# TEXTAUSZUG
####

Die gängige Klage über »Kommerzialisierung« verfehlt daher den Kern, solange sie einen ursprünglichen, außergesellschaftlichen »reinen« Fußball unterstellt, der erst später korrumpiert worden sei. Historisch entstand der moderne Fußball, wie die Forschung zeigt, als disziplinierte und bürgerlich regulierte Bewegungspraxis. Die Einhegung vormoderner, lokaler Volksspiele in die englischen Public Schools des 18. und 19. Jahrhunderts war ein Projekt sozialer Kontrolle und Charakterbildung.⁶ Erst mit der Verkürzung der Arbeitszeit und der Herausbildung städtischer Milieus wurde Fußball zur proletarischen Freizeitform, die zunächst Skepsis und Ablehnung der Eliten hervorrief.⁷ Die Disziplinierung der Körper, die Normierung der Regeln und die Einbettung in Verbandsstrukturen bildeten die Voraussetzung dafür, dass das Spiel im 20. Jahrhundert zu einem zentralen kulturellen Feld werden konnte.

Auf der Ebene der Bewegungspraxis ist Fußball keine anthropologische Konstante, sondern historisch geformt. Kurt Meinel weist darauf hin, dass menschliche Motorik sich in Abhängigkeit von Produktivkräften und Produktionsverhältnissen herausbildet.⁸ Andrzej Wohl betont entsprechend, der Sport sei Resultat und Ausdruck bürgerlicher Gesellschaftsentwicklung: Leistungsstreben und Rekordorientierung spiegeln die Erfordernisse der modernen Industrie.⁹ Der moderne Fußball als Wettkampfform ist daher nicht »Natur«, sondern Institutionalisierung und Symbolisierung eines gesellschaftlichen Leistungs- und Konkurrenzprinzips. Er ist Körperkultur und Arbeit an sich selbst – versehen mit Regeln, die die Form des bürgerlichen Zusammenlebens nahelegen.¹⁰

Von hier führt eine Brücke zur Ideologie- und Hegemonietheorie. In der Perspektive Gramscis ist die Zivilgesellschaft bekanntermaßen der Raum, in dem Zustimmung zu einer bestimmten gesellschaftlichen Ordnung hergestellt wird. Der Fußball gehört in dieser Sicht zu jenen kulturellen Apparaten, in denen Herrschaft nicht allein repressiv, sondern als Konsens organisiert wird. Louis Althusser spricht von ideologischen Staatsapparaten, die Individuen als Subjekte anrufen und in bestehende Verhältnisse integrieren.¹¹ Diese Integration erfolgt im Fußball über Rituale, Symbole, nationale und lokale Identitäten sowie über die Einübung von Fairness, Disziplin und Konkurrenz. Dass Verbände und Vereine sich als Träger allgemeiner Interessen präsentieren, gehört zur hegemonialen Formierung – selbst dort, wo sie partikular-ökonomische Ziele verfolgen.

####

# BEREITGESTELLTE DATEN

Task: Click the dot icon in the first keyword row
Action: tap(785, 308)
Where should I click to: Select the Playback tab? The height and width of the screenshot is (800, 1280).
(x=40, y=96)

####

# AUFGABEN
• 1. Beantworte zum Textauszug diese Fragen:
(a) Wo wurden vormoderne, lokale Volksspiele im 18. und 19. Jahrhundert eingehegt?
(b) Wovon hängt laut Kurt Meinel ab, wie sich menschliche Motorik herausbildet?
(c) Von welchen Apparaten spricht Louis Althusser?
• 2. Schreib aus dem Textauszug den Teil ab, der mit „Die gängige Klage“ anfängt und nach „Feld werden konnte.“ endet. Tausch dabei „Eliten“ gegen „Oberschicht“ aus.

# LÖSUNGEN
• 1.
(a) In den englischen Public Schools.
(b) Von Produktivkräften und Produktionsverhältnissen.
(c) Von ideologischen Staatsapparaten, die Individuen als Subjekte anrufen und in bestehende Verhältnisse integrieren.

• 2.
Die gängige Klage über »Kommerzialisierung« verfehlt daher den Kern, solange sie einen ursprünglichen, außergesellschaftlichen »reinen« Fußball unterstellt, der erst später korrumpiert worden sei. Historisch entstand der moderne Fußball, wie die Forschung zeigt, als disziplinierte und bürgerlich regulierte Bewegungspraxis. Die Einhegung vormoderner, lokaler Volksspiele in die englischen Public Schools des 18. und 19. Jahrhunderts war ein Projekt sozialer Kontrolle und Charakterbildung.⁶ Erst mit der Verkürzung der Arbeitszeit und der Herausbildung städtischer Milieus wurde Fußball zur proletarischen Freizeitform, die zunächst Skepsis und Ablehnung der Oberschicht hervorrief.⁷ Die Disziplinierung der Körper, die Normierung der Regeln und die Einbettung in Verbandsstrukturen bildeten die Voraussetzung dafür, dass das Spiel im 20. Jahrhundert zu einem zentralen kulturellen Feld werden konnte.